So after a few facebook messages, and a long drive across the country, I showed up at the first practice of the spring for my tryout. Since tryouts are in the fall, I would simply practice with the team. I knew absolutely no one. So as I arrived I was thankful to see my wonderful hippie friend. I yelled her name, she turned, saw me, and sprinted at me. As she jumped into my arms excitedly the entire boys team looked at me with the same thought … “who the fuck is this guy?” Well, the captain realized I must be the idiot who had been messaging him and talked to me and got me warmed up and introduced to the team.

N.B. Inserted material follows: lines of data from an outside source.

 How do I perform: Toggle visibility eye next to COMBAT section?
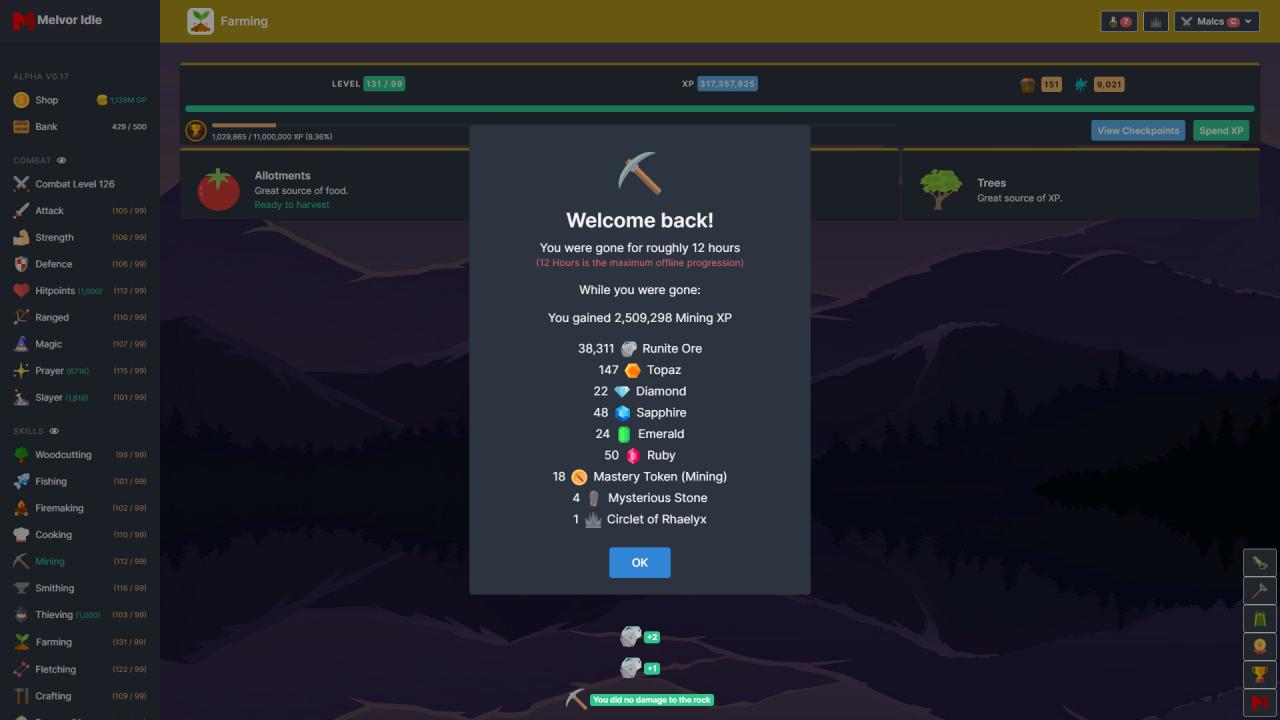pos(62,160)
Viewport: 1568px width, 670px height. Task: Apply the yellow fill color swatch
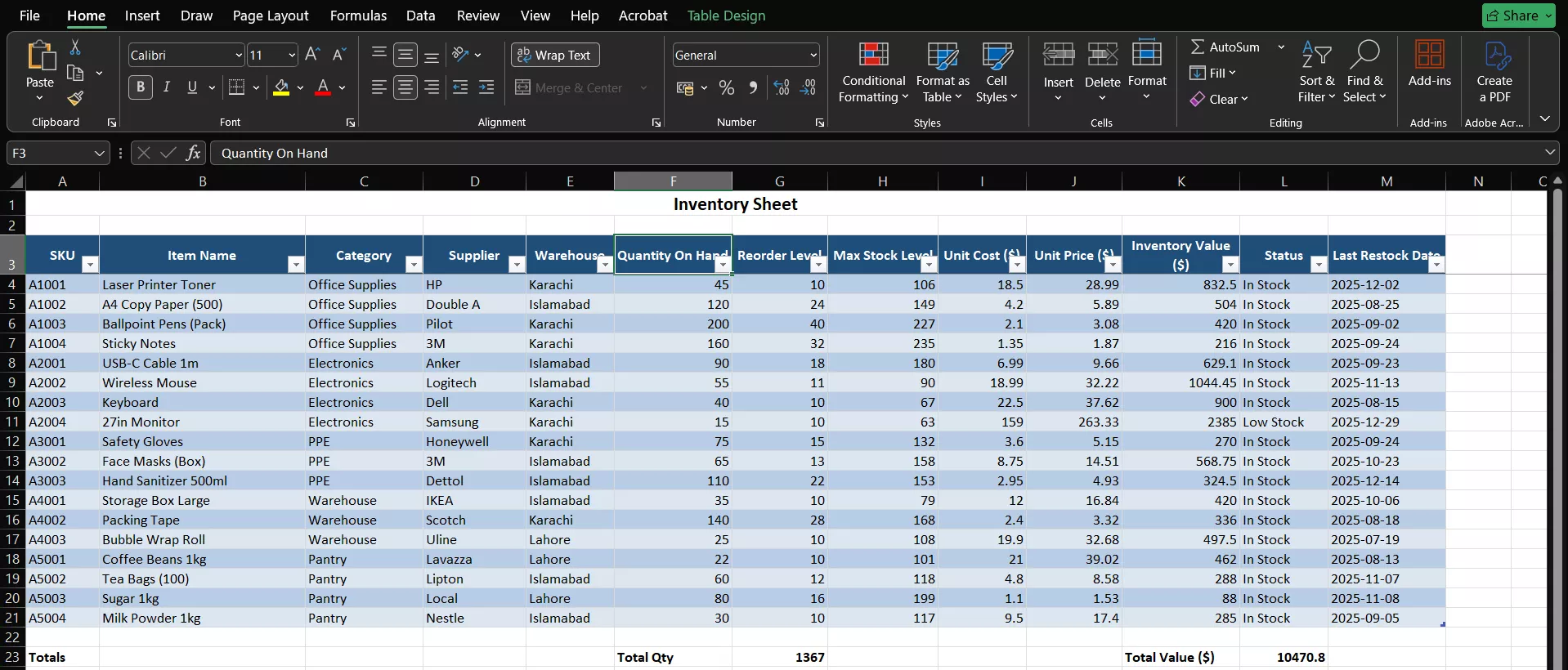281,87
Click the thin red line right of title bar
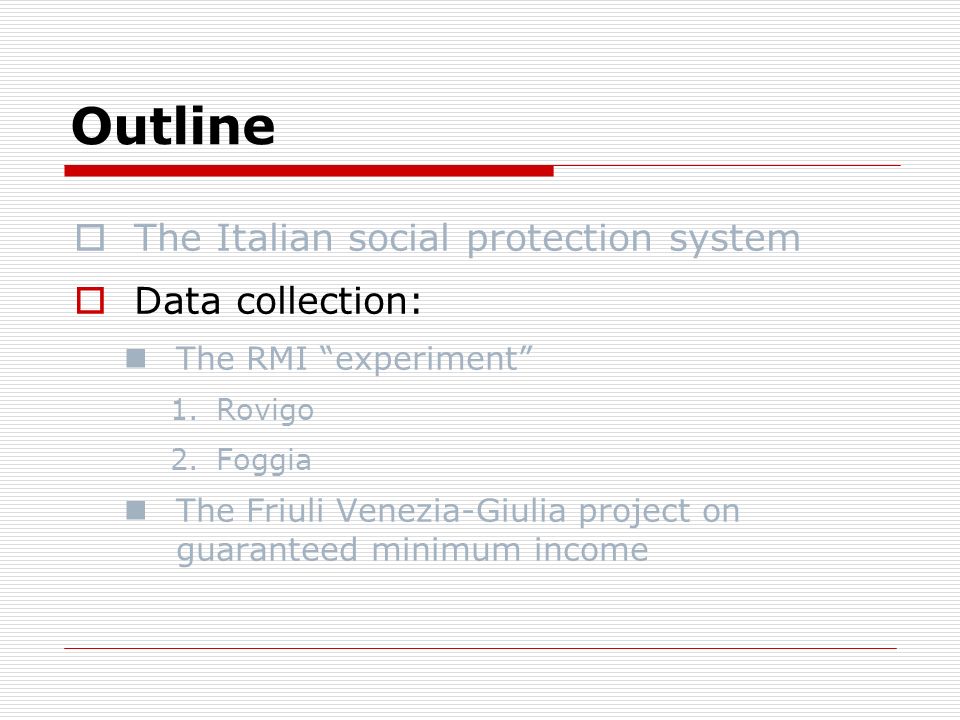Viewport: 960px width, 720px height. point(727,165)
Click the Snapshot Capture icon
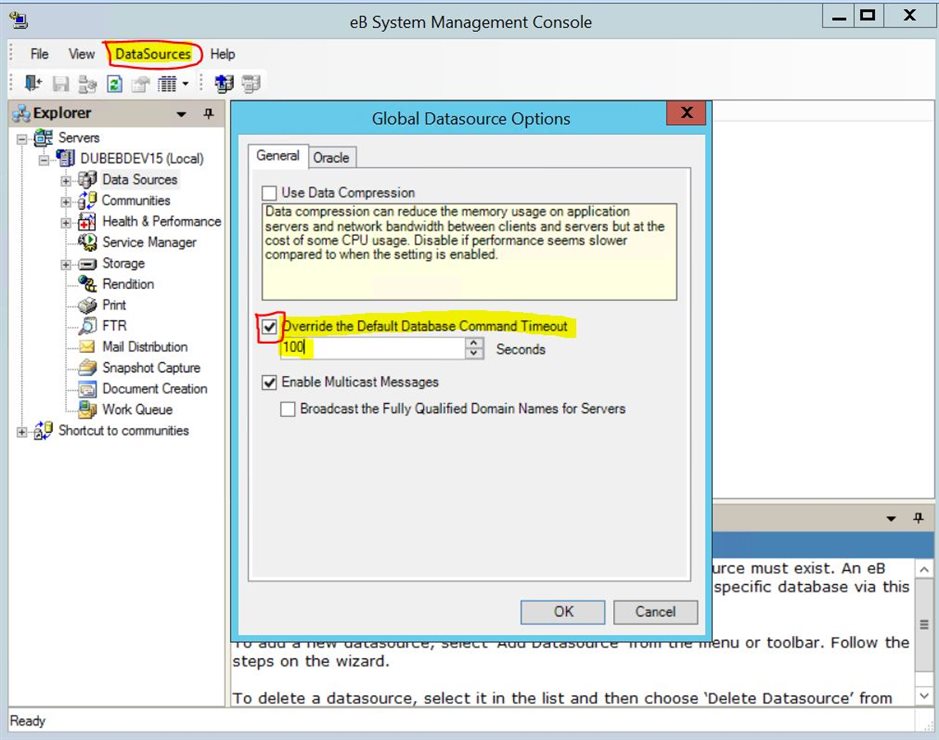Screen dimensions: 939x740 87,368
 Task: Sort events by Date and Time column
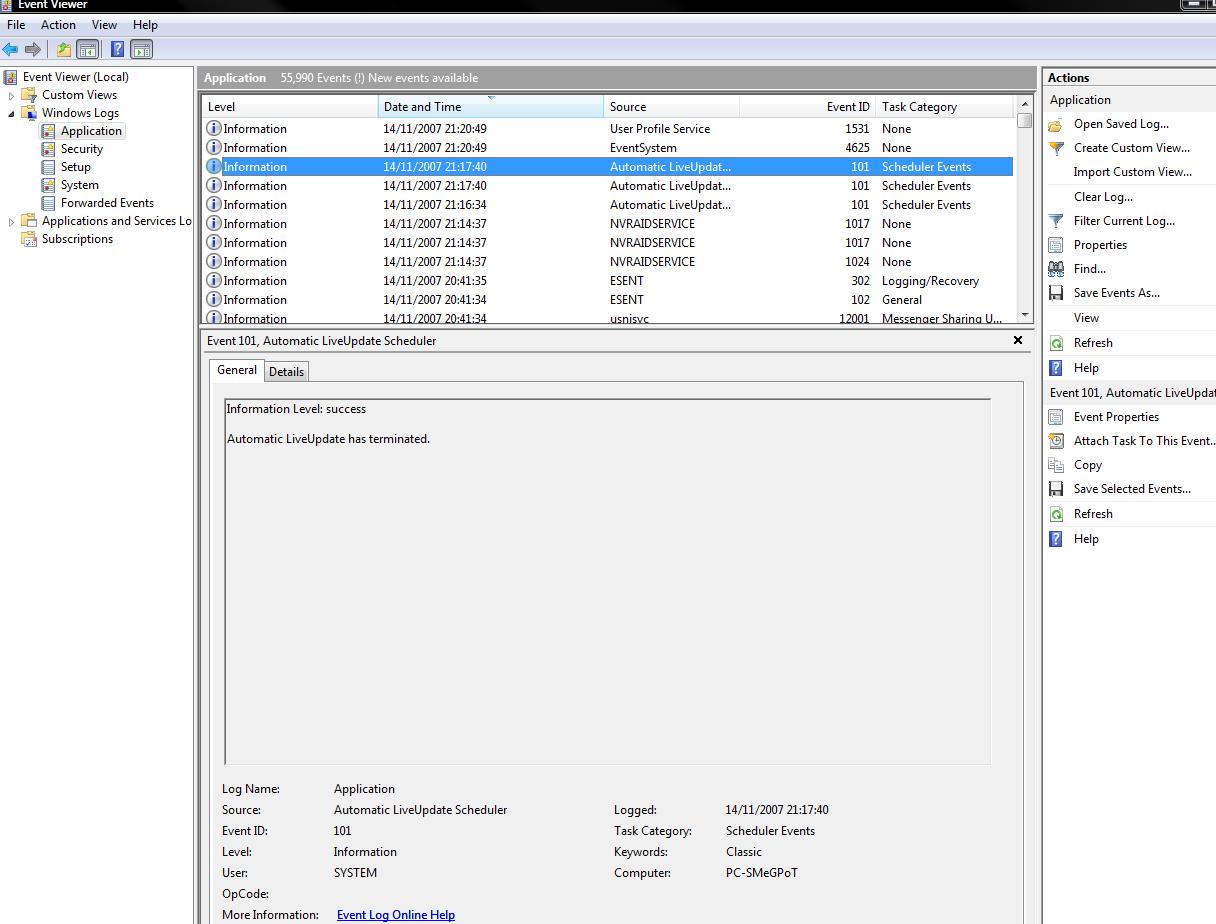pos(490,107)
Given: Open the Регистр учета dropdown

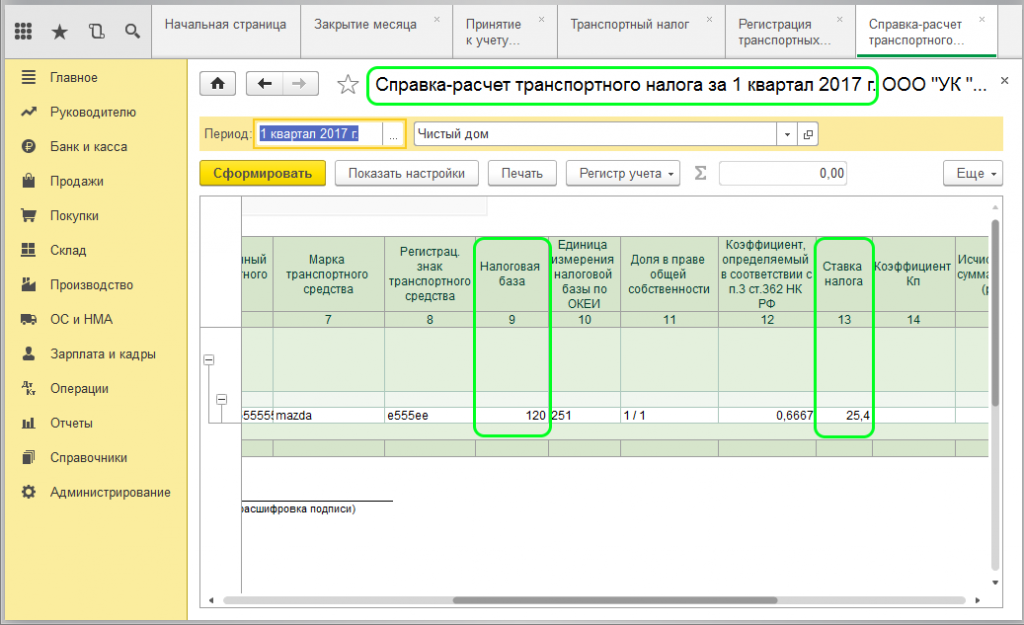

To say I was nervous was to say a sperm whale has decent sized genitalia. We set up in a box drill, the first throw came to me … I caught it. I threw it back straight and to my person … which was rare in those days. No one was impressed. The nest throw to me was out in front … I dived … I caught it and had another good throw. A few eyebrows were raised … who dives for the disc in a drill? The next throw was a replay of the one before. I dived again. I caught the disc. My shorts and boxers (why did I forsake the spandex?) slid to my knees. The Fourth Dimension (yes my penis is named the Fourth Dimension) flopped in the wind and I rolled to cover, exposing my bare ass to my entire new team. I call them my new team, because with that brilliant view of my pasty ass I was on the team. I pulled up my pants and threw the disc. I caught eyes with a few of the guys and they just started laughing.
And that my friends … is how you make an introduction.